The present volume contains the whole of the first part of the novel, which is complete in itself. The second part, issued in 1615, the year before his death, is of the nature of a sequel, and is generally regarded as inferior.
In writing his great novel, Cervantes set out to parody the romances of chivalry, the chief of which will be found in the description of Don Quixote's library in the sixth chapter of the first book. But, as in the somewhat parallel case of Fielding and "Joseph Andrews," the hero got the better of his creator's purpose, and the work passed far beyond the limits of a mere burlesque. Yet the original purpose was accomplished. The literature of Knight Errantry, which Church and State had sought without success to check, was crushed by Cervantes with this single blow.

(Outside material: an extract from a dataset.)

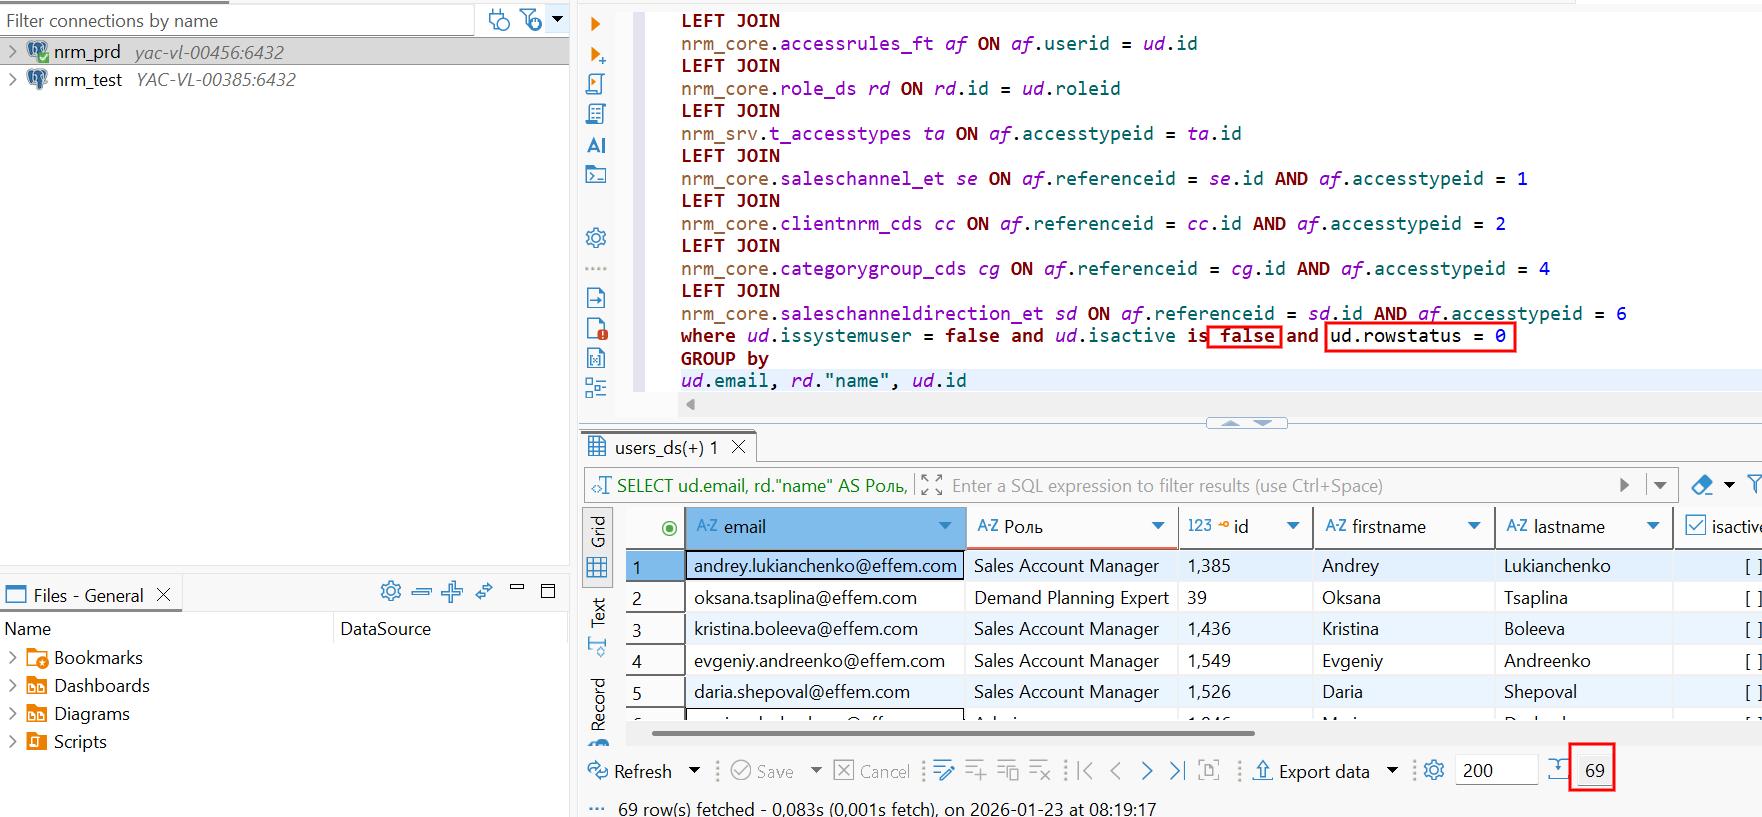
Task: Click Execute SQL script icon
Action: 596,84
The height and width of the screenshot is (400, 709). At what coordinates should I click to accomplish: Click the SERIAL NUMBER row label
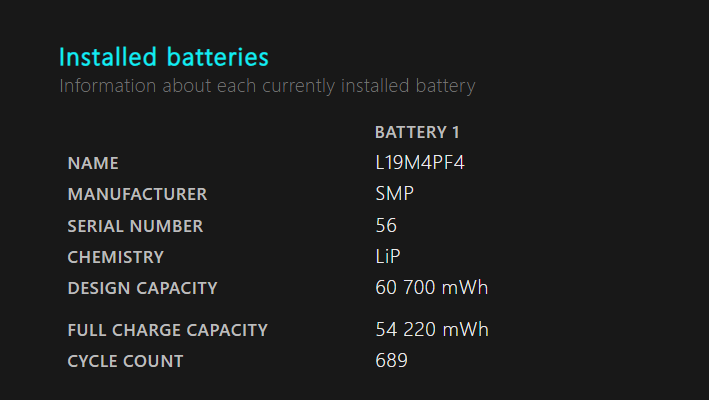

But the importance of this greatest of novels is not merely, or mainly, that it put an end to an extravagant and outworn form of fiction. Loose in structure and uneven in workmanship, it remains unsurpassed as a masterpiece of droll humor, as a picture of Spanish life, as a gallery of immortal portraits. It has in the highest degree the mark of all great art, the successful combination of the particular and the universal: it is true to the life of the country and age of its production, and true also to general human nature everywhere and always. With reference to the fiction of the Middle Ages, it is a triumphant satire; with reference to modern novels, it is the first and the most widely enjoyed. In its author's words: "It is so conspicuous and void of difficulty that children may handle him, youths may read him, men may understand him, and old men may celebrate him."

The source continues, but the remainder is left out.